### Exercise requirements
Would you please retype, exactly, the lines of the listing below between the line with "This screenshot has width=540, height=405." and the line with "Task: Click the log audit icon", inclusive?

--------------------

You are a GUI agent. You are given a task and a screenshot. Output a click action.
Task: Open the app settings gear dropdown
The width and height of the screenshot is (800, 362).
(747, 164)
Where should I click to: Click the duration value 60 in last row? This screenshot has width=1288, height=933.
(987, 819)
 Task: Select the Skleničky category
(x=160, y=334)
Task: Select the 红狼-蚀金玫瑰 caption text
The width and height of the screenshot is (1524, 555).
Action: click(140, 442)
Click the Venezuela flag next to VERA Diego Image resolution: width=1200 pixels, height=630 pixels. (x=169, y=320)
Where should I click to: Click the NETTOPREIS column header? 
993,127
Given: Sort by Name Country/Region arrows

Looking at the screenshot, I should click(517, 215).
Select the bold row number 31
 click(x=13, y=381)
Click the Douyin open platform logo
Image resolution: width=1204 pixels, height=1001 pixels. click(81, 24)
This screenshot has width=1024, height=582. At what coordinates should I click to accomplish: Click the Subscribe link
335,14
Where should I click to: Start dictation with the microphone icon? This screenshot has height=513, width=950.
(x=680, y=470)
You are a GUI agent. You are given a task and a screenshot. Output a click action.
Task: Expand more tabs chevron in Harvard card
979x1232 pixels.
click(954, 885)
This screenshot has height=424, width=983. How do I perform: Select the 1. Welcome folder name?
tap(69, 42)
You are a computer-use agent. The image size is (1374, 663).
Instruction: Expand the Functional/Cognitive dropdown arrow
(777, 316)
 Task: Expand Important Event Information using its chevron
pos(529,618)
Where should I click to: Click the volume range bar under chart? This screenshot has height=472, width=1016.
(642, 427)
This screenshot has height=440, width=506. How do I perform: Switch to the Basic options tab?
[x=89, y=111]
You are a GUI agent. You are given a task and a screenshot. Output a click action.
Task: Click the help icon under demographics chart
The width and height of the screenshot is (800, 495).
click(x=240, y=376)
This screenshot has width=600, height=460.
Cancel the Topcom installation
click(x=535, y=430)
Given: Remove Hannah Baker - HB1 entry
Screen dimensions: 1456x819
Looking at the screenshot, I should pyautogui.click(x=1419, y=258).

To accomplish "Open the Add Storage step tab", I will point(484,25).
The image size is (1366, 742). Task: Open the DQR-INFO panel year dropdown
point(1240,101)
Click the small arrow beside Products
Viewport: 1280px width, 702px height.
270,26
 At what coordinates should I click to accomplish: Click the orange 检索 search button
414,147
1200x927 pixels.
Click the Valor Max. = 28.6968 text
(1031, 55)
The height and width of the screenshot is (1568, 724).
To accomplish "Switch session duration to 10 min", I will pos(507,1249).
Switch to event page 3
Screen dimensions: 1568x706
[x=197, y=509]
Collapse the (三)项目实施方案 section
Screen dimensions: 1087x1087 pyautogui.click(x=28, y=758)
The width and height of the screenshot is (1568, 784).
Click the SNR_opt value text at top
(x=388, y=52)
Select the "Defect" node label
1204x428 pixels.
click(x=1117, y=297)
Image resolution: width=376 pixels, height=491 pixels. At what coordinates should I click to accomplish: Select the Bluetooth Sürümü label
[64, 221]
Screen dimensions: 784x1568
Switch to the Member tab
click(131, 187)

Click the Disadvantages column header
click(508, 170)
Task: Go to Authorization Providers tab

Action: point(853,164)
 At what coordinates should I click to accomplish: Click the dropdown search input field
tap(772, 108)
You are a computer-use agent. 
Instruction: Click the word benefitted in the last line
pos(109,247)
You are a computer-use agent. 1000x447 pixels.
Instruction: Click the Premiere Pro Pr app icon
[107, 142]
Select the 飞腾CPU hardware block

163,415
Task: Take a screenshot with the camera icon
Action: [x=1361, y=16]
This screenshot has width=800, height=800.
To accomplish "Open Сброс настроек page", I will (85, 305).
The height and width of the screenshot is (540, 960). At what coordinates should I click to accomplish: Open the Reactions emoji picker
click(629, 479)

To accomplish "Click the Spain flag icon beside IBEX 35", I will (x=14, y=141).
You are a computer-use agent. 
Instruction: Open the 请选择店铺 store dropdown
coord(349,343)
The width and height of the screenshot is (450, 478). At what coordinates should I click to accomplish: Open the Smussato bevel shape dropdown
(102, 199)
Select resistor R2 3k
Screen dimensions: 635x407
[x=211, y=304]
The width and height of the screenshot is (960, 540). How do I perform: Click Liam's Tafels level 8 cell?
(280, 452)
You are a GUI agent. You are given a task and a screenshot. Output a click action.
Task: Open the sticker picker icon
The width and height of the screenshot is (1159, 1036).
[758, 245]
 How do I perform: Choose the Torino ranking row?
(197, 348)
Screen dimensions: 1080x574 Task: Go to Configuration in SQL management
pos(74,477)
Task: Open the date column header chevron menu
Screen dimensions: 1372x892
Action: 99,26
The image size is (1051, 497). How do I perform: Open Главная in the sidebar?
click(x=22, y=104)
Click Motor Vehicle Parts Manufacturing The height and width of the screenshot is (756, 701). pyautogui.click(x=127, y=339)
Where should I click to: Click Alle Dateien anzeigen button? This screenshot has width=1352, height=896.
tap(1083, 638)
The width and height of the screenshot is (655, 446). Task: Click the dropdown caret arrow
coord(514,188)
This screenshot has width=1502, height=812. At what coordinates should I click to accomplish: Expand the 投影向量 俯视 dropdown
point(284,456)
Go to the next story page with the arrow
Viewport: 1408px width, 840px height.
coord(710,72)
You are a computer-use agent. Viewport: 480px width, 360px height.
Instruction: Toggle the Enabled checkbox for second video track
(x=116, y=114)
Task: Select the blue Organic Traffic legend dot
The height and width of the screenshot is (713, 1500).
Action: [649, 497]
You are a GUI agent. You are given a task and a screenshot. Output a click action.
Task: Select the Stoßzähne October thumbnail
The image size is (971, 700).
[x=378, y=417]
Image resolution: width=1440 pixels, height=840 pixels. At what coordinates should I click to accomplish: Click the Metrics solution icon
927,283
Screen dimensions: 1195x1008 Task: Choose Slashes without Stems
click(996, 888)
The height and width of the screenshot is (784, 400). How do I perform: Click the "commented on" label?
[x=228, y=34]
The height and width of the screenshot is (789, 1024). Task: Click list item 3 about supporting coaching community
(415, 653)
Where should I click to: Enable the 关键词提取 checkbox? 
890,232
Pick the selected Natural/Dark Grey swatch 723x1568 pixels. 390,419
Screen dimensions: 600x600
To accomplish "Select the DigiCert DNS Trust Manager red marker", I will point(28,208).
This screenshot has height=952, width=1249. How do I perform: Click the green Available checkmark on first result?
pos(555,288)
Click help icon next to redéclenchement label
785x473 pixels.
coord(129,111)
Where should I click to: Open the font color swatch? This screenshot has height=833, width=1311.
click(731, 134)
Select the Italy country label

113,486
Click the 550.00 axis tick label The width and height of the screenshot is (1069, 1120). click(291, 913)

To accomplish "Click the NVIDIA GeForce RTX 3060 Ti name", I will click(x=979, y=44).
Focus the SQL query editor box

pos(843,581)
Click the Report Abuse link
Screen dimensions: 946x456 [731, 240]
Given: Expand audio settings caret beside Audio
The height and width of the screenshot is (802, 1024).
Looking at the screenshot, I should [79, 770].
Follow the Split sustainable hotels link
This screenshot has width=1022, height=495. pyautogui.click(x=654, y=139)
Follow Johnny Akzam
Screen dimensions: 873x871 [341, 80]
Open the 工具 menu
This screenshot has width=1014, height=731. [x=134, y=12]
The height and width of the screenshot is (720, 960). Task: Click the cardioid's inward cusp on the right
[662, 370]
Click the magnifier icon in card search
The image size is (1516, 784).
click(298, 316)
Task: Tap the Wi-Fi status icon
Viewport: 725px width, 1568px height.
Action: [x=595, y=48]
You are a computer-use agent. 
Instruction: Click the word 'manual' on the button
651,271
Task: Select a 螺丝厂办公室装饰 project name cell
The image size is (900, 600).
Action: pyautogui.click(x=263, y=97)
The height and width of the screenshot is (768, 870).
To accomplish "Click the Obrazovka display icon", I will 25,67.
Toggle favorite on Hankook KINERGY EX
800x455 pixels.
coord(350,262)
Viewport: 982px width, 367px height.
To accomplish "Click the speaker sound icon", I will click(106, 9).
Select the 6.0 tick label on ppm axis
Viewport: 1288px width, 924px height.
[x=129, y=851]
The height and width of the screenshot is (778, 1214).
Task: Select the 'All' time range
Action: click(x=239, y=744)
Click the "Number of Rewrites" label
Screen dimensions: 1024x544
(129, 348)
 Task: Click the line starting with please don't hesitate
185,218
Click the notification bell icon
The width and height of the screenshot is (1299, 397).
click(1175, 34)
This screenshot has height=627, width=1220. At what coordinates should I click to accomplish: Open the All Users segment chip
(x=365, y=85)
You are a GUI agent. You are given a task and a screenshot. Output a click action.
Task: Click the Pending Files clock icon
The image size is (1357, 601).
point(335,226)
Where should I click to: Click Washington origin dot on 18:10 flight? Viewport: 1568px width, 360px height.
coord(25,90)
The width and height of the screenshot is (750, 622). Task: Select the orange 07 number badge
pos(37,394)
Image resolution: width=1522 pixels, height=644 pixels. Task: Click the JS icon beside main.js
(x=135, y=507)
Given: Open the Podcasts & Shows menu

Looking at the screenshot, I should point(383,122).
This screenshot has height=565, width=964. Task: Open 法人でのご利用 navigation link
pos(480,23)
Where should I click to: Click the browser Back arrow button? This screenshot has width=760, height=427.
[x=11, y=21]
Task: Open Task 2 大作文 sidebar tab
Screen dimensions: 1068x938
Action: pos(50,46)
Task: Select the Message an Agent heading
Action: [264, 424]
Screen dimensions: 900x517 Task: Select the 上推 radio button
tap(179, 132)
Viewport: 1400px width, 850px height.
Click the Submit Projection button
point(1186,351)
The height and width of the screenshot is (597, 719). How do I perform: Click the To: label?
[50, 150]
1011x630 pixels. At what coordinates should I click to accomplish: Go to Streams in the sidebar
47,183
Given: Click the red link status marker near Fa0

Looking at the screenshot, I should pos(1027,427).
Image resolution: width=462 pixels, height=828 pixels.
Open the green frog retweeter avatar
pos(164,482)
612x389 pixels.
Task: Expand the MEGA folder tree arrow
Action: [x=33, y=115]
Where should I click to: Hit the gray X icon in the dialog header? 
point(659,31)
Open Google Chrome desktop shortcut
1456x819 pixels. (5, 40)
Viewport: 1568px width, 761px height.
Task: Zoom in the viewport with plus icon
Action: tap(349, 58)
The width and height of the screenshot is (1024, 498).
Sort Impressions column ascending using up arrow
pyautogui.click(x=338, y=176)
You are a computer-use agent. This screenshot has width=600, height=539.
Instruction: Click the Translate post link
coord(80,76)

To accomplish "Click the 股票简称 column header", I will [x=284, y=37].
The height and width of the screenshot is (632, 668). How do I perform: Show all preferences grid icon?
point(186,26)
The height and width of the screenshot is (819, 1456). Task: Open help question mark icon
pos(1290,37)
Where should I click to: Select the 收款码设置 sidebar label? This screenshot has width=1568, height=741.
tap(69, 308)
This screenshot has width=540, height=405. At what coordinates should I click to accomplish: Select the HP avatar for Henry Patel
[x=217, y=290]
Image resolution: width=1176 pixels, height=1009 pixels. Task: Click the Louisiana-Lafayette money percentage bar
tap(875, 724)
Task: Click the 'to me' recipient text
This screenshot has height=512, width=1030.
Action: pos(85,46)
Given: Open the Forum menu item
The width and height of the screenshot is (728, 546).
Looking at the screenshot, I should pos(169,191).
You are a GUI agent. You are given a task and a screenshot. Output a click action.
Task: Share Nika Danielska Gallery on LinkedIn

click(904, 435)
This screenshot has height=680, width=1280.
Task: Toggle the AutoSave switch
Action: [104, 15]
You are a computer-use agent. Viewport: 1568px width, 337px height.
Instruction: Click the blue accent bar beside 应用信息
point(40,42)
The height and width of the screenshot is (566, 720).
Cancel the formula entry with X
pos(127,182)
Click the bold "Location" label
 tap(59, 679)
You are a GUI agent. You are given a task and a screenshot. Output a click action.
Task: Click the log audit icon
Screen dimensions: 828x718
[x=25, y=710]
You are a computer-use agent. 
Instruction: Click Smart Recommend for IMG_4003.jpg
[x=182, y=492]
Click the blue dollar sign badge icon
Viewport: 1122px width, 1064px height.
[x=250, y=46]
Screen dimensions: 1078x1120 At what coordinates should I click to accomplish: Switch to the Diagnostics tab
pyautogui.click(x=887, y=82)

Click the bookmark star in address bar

--------------------

### Task output
This screenshot has width=540, height=405. At what coordinates should I click to accomplish: Select the HP avatar for Henry Patel
[x=217, y=290]
Image resolution: width=1176 pixels, height=1009 pixels. Task: Click the Louisiana-Lafayette money percentage bar
tap(875, 724)
Task: Click the 'to me' recipient text
This screenshot has height=512, width=1030.
Action: pos(85,46)
Given: Open the Forum menu item
The width and height of the screenshot is (728, 546).
Looking at the screenshot, I should pos(169,191).
You are a GUI agent. You are given a task and a screenshot. Output a click action.
Task: Share Nika Danielska Gallery on LinkedIn

click(904, 435)
This screenshot has height=680, width=1280.
Task: Toggle the AutoSave switch
Action: [104, 15]
You are a computer-use agent. Viewport: 1568px width, 337px height.
Instruction: Click the blue accent bar beside 应用信息
point(40,42)
The height and width of the screenshot is (566, 720).
Cancel the formula entry with X
pos(127,182)
Click the bold "Location" label
 tap(59, 679)
You are a GUI agent. You are given a task and a screenshot. Output a click action.
Task: Click the log audit icon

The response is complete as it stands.